We proposed an Event-Driven Simultaneous Compilation model, which exploits on-chip parallelism of multi-core, multithreaded processors. In this framework (called Trident), optimization threads run concurrently with the main executing thread, continuously improving the main thread code. It is called event-driven compilation, because an optimization thread is spawned when the hardware identifies an interesting behavior or pattern, the thread adapts the code to optimize for that behavior, and then exists. We proposed micro-architectural changes and conservative hardware extensions to the existing processor performance monitoring mechanism to trigger optimization events. We also developed a lightweight dynamic compiler to perform classical optimizations as well as aggressive optimizations guided by hardware profiling information.

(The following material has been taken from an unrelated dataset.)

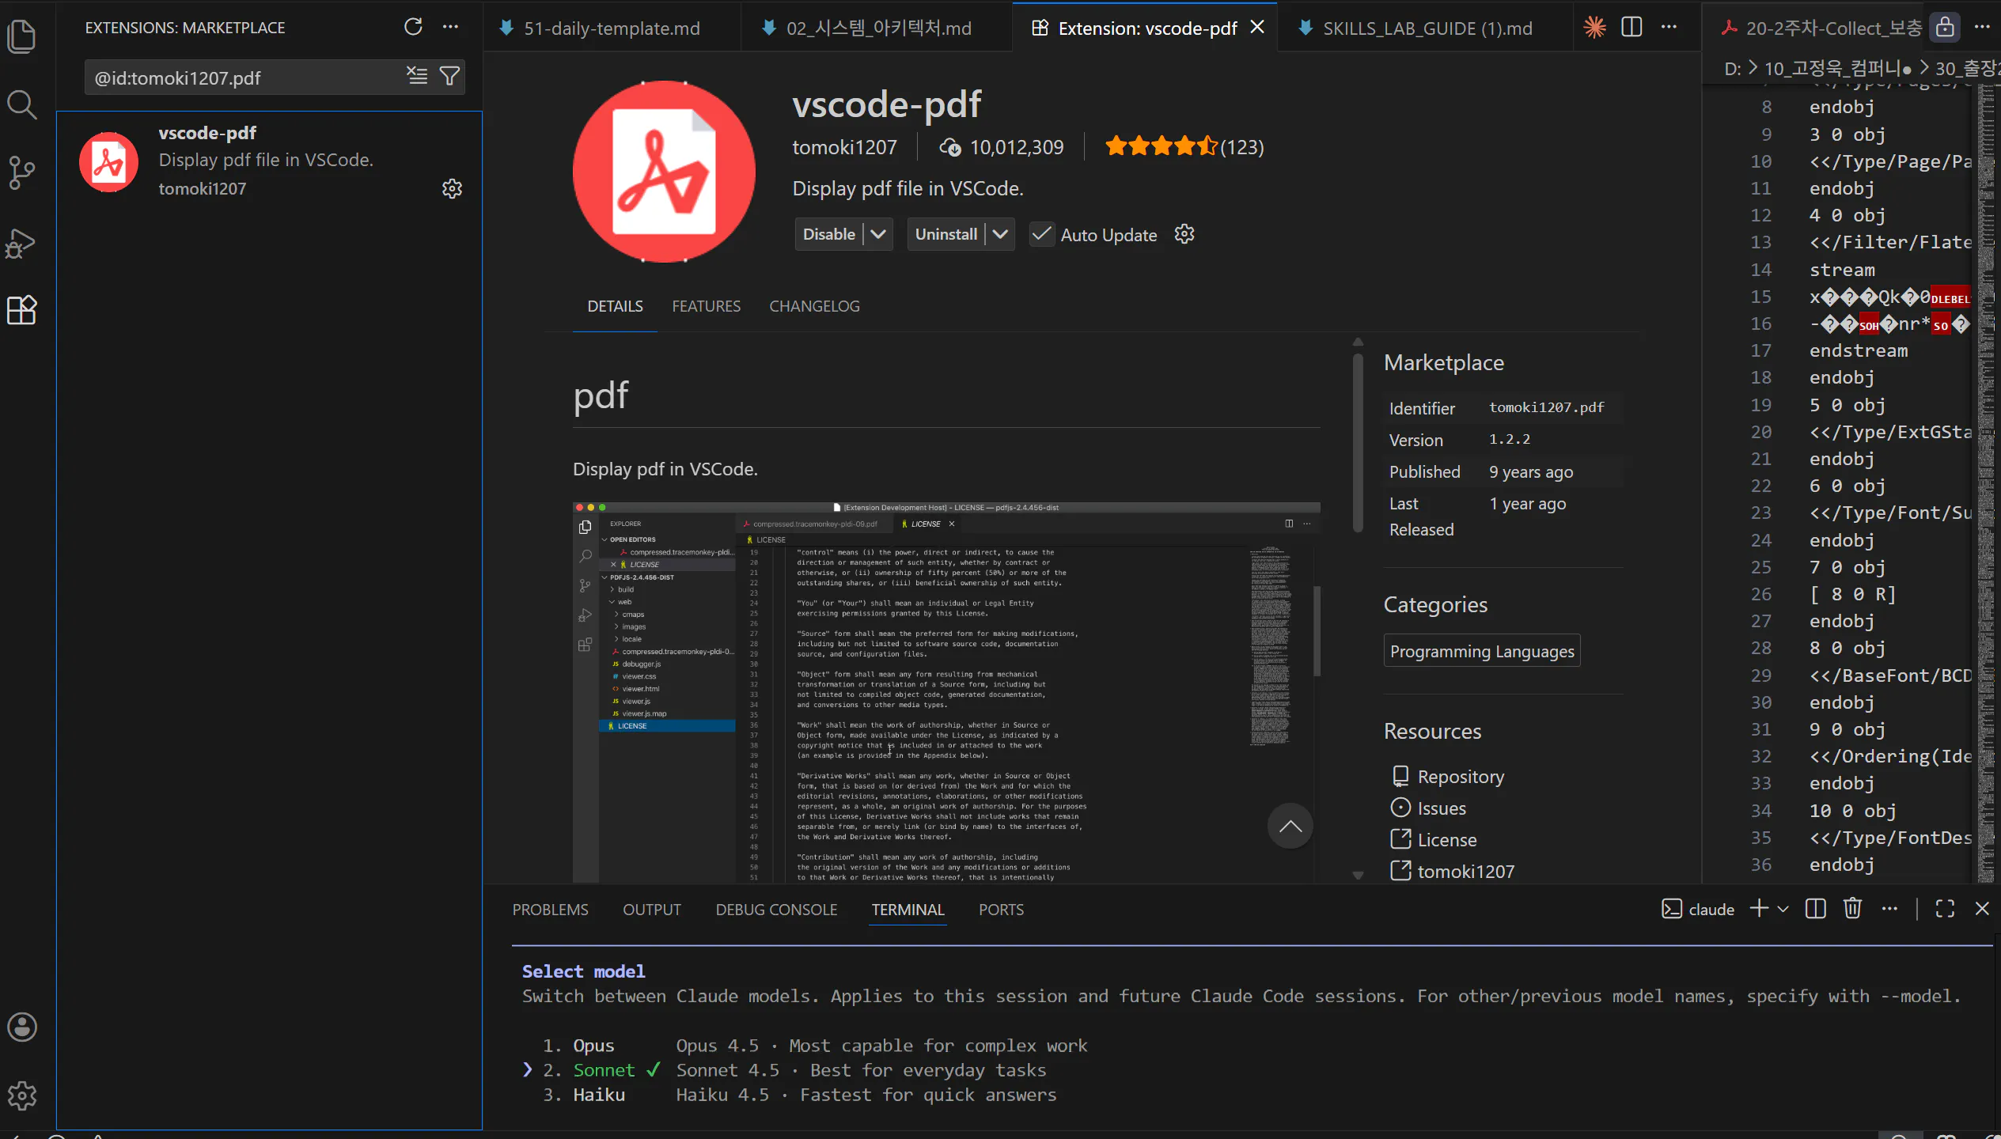The width and height of the screenshot is (2001, 1139).
Task: Open the new terminal launch profile dropdown
Action: 1783,909
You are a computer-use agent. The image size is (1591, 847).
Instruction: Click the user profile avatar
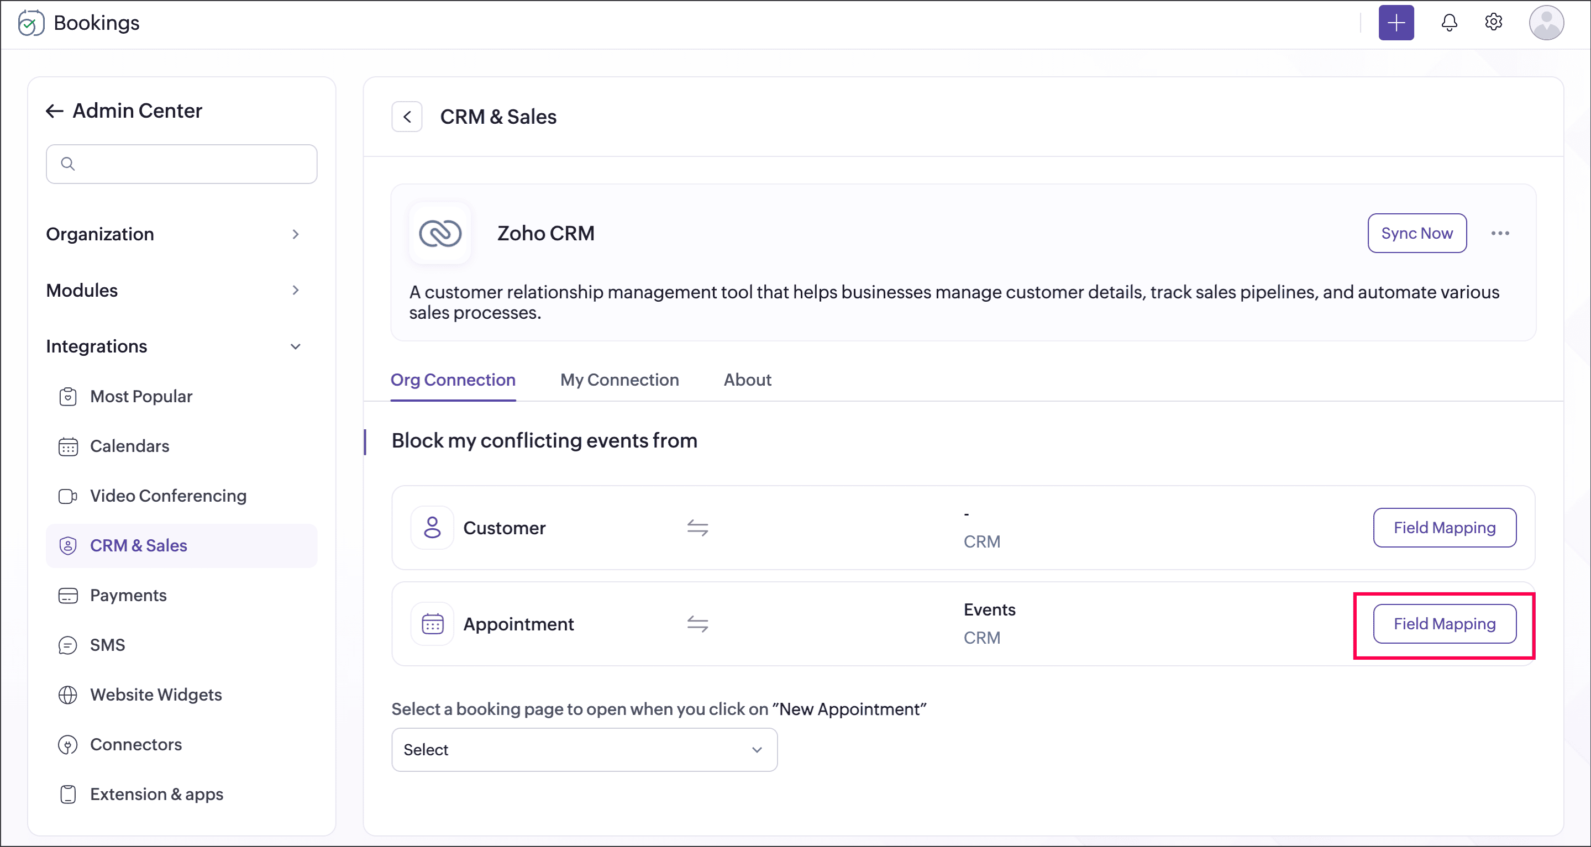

Due to its low overhead of profiling and optimization, Trident can perform recurrent optimization on already optimized code, which is the key to gradually enable more aggressive optimizations or back up from previous bad optimizations.

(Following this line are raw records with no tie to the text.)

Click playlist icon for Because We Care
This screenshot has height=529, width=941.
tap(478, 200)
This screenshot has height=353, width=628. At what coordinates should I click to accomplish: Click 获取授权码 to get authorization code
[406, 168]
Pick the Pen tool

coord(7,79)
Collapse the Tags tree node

Trident is powerful to enable parallelization via tradiational as well as non-traditional approaches. We have applied the Trident framework to dynamic value specialization on hot execution traces and to improving performance of memory subsystem (self adaptive inline prefetching via repairing, precomputation thread based prefetching). Other potential applications of Trident include software based profiling and prediction, dynamic code parallelization (via thread level speculation or transactions), and heterogeneous multi-core aware dynamic optimization.
I have extensively modified the Simultaneous Multithreading (SMT) processor simulator to enhance architectural support and evaluate dynamic optimizations.